(Saved entries)
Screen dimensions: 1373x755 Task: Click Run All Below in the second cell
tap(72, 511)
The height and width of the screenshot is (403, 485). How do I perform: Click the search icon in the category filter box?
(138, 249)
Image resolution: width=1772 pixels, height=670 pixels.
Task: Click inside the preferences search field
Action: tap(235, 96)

#### Task directions:
Give every line of the records above as a Markdown table with two columns, n for the row number and Line for the line itself, and leave out blank lines.

#### Completed exercise:
| n | Line |
|---|---|
| 1 | Screen dimensions: 1373x755 Task: Click Run All Below in the second cell |
| 2 | tap(72, 511) |
| 3 | The height and width of the screenshot is (403, 485). How do I perform: Click the search icon in the category filter box? |
| 4 | (138, 249) |
| 5 | Image resolution: width=1772 pixels, height=670 pixels. |
| 6 | Task: Click inside the preferences search field |
| 7 | Action: tap(235, 96) |